Mhbraun rebooted ronald-ann to try to unwedge the clients that were wedged
(11:52).  That failed.  He then removed rosebud from the Cellsrvdb and
rebooted again (11:53) and the clients unwedged.  Bell-atl finished, tlyu,
mhbraun, and bell-atl tried to boot the machine, but failed.  They tried to
install AIX 3.1, but eventually it failed (both 3.1 and 3.2 install media).
They didn't know if the AIX 3.2 server binaries were stable (only other server
is tardis), so they decided to wait until they could find probe before trying
to install AIX 3.2.  They then decided they didn't know what they were doing
and powered rosebud down.  Mail was sent to cfyi, bug-sipb, bug-outland,
sipb-afsreq, sipb-staff and several individuals outlining what was not
available and what state the machine was in.
	Later, tlyu talked to probe, who told him to install
AIX 3.2 and get AFS binaries from afsdev.  He installed and mkserv
afs'd, and then accidentally "newfs"'ed the /vicepx paritions by
creating the volume groups instead of importing them, losing all the
data.
		jis came in and helped with the cell, and said the
volume groups were blown away, so we would have to restore from
backups.
		Then, marc and ckclark brought up the AFS servers and
started to restore.  Ckclark had problems restoring some volumes to
rosebud.  Yandros restored some volumes to ronald-ann.  Next, all the
AFS server processes were shut down.
		warlord came in on Saturday night and wanted to
restore from tape.  The restore was having problems due to different
volumes getting the same volumeID from the vlsever.  Eventually all
the volumes got to disk, and a vldb restore was attempted.  The old
vldb was moved and a vos syncvldb was attempted, but it wasn't created
on rosebud!  At this point, it was discovered that the CellServDB on
ronald-ann did NOT have rosebud in it!  Warlord fixed this, restarted
the vlservers, and rebuilt the vldb again, successfully this time.  He
verified that all the volumes on rosebud were online.  The other
servers were restarted on both machines.  He then left to get some
sleep, knowing the cell was back up and consistent, volumewise.  
		The ptdb and kadb probably need to be recreated.


Errors: 

1) The people that worked on rosebud need to communicate more.

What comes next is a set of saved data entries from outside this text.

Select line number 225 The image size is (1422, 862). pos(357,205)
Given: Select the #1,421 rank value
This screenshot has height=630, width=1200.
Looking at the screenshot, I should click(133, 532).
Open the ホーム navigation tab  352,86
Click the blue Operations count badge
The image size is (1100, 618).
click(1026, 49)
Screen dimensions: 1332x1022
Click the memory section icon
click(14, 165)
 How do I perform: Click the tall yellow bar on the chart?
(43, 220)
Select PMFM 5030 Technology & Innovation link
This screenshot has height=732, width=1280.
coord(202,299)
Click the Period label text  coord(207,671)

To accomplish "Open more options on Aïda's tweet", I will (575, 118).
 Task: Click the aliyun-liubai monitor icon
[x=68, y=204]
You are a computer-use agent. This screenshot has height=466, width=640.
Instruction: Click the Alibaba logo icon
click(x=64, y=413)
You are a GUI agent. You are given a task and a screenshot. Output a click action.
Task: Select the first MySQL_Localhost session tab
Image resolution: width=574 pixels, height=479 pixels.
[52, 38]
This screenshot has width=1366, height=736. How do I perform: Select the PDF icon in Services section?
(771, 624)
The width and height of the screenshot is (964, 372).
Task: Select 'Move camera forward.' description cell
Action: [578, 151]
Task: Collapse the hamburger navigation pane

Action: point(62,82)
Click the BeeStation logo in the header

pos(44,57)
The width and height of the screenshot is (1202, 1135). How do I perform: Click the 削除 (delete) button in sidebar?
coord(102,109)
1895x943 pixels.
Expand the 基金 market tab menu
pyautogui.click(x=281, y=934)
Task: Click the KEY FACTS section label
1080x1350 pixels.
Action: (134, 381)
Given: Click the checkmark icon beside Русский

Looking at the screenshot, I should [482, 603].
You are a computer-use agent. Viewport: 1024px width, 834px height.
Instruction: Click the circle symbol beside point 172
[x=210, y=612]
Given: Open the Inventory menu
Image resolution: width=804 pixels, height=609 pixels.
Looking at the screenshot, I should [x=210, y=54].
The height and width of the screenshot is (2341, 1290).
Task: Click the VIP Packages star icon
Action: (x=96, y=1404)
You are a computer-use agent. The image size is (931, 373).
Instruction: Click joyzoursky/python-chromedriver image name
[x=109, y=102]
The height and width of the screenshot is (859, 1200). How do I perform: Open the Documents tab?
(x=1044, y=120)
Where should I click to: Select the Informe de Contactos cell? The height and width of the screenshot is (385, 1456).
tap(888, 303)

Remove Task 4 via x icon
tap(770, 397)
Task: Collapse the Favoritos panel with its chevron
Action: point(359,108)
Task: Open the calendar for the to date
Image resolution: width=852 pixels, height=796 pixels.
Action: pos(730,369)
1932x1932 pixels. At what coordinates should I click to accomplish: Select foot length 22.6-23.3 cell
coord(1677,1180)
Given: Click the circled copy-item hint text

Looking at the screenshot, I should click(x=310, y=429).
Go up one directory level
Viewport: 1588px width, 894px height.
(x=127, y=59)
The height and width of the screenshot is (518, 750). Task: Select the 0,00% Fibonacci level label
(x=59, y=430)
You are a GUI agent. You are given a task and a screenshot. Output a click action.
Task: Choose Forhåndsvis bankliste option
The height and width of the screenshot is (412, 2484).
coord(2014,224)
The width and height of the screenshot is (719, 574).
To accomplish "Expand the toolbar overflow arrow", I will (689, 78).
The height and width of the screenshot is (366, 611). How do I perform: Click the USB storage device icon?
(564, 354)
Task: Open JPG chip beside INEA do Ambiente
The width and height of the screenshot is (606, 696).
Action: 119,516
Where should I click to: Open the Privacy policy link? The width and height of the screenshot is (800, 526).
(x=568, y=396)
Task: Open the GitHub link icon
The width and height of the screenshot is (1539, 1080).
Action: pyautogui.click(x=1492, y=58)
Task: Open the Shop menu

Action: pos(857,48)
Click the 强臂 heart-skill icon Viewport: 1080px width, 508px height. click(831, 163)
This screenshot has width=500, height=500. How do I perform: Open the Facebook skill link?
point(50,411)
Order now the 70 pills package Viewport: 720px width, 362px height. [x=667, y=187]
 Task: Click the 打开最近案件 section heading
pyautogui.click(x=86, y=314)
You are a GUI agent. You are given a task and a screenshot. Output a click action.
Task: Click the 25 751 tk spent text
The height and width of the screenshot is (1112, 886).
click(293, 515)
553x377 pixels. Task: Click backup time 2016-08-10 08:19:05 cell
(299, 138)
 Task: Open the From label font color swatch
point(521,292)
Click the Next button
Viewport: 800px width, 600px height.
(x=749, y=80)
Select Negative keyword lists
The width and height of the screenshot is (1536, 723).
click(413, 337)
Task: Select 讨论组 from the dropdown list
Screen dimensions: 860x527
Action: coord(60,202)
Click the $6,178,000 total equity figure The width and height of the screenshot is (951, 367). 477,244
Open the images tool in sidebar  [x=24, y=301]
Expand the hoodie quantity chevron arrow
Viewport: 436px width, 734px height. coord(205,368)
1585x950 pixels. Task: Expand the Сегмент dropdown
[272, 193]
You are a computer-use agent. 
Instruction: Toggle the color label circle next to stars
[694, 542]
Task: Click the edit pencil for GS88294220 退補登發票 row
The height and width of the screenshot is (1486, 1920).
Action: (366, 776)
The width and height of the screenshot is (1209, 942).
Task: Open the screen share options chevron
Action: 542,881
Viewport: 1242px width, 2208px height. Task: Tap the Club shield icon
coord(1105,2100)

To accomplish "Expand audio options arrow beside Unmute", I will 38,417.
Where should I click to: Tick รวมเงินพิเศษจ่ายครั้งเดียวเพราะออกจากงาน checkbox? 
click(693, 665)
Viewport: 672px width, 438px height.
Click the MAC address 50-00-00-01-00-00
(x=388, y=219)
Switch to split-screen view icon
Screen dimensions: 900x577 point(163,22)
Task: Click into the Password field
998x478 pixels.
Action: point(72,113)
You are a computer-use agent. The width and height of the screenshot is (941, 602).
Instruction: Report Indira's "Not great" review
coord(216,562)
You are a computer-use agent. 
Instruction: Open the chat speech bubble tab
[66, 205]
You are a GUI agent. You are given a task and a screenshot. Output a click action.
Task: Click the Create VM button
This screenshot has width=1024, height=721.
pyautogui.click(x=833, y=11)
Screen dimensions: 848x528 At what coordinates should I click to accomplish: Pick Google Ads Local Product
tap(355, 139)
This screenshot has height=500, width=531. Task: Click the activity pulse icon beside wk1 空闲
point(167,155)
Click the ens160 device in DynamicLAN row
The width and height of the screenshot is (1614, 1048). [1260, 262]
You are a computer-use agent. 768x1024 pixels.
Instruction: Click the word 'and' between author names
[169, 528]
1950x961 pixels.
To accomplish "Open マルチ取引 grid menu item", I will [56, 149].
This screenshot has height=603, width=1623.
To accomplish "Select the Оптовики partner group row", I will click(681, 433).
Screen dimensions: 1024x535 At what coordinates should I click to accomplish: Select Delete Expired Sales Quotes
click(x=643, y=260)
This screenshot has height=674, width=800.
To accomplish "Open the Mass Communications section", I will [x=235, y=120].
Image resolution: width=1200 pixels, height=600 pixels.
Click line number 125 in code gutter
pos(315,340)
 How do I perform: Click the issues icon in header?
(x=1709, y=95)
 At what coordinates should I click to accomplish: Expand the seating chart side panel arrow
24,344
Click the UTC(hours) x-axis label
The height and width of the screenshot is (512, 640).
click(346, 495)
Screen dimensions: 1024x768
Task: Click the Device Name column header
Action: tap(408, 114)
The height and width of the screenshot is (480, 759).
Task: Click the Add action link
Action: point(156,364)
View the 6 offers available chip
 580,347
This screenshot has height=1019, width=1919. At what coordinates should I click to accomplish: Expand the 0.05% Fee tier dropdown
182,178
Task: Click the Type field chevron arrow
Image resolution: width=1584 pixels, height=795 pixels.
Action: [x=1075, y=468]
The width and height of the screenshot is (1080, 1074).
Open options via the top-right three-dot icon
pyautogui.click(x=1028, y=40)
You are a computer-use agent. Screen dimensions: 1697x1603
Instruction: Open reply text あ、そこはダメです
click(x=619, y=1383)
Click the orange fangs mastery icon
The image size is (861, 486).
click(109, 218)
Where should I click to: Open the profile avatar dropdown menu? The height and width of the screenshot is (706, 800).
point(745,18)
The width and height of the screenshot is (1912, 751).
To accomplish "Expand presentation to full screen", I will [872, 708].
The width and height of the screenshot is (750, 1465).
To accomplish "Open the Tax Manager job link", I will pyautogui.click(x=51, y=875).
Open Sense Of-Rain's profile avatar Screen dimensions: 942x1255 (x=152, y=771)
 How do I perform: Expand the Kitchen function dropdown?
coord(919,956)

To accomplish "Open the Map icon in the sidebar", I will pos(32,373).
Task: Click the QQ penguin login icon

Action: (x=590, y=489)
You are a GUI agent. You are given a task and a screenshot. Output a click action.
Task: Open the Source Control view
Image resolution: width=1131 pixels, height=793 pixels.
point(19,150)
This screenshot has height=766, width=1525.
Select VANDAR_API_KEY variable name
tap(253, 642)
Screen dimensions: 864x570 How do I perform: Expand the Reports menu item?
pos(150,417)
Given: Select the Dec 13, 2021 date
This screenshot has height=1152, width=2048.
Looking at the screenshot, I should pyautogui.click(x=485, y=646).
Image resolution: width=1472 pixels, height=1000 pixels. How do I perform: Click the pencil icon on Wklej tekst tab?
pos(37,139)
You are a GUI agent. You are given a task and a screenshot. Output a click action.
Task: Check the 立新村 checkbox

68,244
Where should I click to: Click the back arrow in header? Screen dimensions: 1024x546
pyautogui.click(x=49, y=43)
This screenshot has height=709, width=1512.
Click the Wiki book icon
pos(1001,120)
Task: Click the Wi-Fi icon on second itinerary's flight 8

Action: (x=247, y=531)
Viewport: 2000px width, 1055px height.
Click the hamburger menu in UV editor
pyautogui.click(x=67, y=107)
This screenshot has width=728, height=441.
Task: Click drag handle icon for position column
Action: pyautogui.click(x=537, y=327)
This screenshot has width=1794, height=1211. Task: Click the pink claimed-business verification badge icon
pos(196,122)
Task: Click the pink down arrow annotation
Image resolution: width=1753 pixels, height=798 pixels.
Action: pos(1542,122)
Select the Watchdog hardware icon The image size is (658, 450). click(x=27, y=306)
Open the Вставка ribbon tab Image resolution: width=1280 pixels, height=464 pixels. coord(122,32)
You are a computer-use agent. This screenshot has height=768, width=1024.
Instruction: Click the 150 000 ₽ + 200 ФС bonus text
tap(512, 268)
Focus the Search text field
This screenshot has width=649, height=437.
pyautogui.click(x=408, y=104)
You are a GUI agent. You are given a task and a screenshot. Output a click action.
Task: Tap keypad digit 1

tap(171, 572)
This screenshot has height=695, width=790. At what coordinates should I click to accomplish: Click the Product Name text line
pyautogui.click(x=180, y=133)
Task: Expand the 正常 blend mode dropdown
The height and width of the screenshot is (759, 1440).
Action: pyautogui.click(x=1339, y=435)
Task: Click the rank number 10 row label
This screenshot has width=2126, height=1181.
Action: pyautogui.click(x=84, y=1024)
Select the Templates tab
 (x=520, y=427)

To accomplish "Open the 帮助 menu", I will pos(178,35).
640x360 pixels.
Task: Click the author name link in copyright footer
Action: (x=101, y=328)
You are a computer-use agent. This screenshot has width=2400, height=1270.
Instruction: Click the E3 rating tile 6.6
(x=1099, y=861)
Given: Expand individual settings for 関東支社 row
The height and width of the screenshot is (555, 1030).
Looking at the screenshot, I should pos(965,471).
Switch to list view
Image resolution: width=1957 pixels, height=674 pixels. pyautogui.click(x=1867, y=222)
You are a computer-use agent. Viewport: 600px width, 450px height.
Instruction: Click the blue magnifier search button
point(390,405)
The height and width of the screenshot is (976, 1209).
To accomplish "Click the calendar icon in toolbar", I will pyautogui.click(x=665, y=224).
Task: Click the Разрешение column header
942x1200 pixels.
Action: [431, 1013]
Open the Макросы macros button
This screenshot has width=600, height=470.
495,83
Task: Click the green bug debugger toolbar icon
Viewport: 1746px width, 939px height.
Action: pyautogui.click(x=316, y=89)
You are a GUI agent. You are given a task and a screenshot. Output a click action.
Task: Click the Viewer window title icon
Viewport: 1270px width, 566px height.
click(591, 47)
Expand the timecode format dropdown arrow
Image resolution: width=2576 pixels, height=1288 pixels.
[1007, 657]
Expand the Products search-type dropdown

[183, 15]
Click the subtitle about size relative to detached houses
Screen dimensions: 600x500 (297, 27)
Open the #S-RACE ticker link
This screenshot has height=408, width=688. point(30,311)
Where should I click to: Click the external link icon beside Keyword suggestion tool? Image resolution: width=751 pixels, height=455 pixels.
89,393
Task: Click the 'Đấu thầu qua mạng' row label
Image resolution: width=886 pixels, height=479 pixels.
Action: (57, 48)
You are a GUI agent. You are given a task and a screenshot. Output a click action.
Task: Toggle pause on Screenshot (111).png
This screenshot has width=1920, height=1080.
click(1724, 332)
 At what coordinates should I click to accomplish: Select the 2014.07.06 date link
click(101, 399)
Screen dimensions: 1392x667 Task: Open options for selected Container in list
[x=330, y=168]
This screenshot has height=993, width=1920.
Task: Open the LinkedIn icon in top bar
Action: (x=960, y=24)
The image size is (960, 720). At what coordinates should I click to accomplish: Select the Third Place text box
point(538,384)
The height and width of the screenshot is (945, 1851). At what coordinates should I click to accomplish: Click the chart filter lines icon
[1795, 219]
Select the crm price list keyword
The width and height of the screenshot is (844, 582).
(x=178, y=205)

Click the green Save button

----- more stuff from minutes to incorporate into this doc.

		project.sipb had its quota set to 30M (ckclark is
wrong).  project.outland lost some state.  The pts database needs to
be recreated, and the kadb is toast.  Maybe we should make a periodic
backup of the ptdb?

		msg from jis: Jeff expressed general unhappiness at
this situation.  The SIPB Cell is a critical service, since many
clients can lose if its managed incorrectly.  The competency of the
maintainers is in question, now, which has possible effects on future
relations.  In the end, people should be SURE you know what you're
doing, and don't touch things you're not sure about.

		People don't totally agree with this, since it was a
freak accident, the observed outage was unexpected, and real service
outage was kept to a minimum.  Another thing is that more people
should learn how to do things.

		What we did was acceptable.  We made some mistakes but
the magnitude is being blown out of proportion.

		Take the RS/6000 and replace with a Maxine?  jis
suggested this.  Its a good idea, but its going to be difficult to get
the hardware.  There is an administrative detail of moving the data,
but people think its a good solution if we can do it.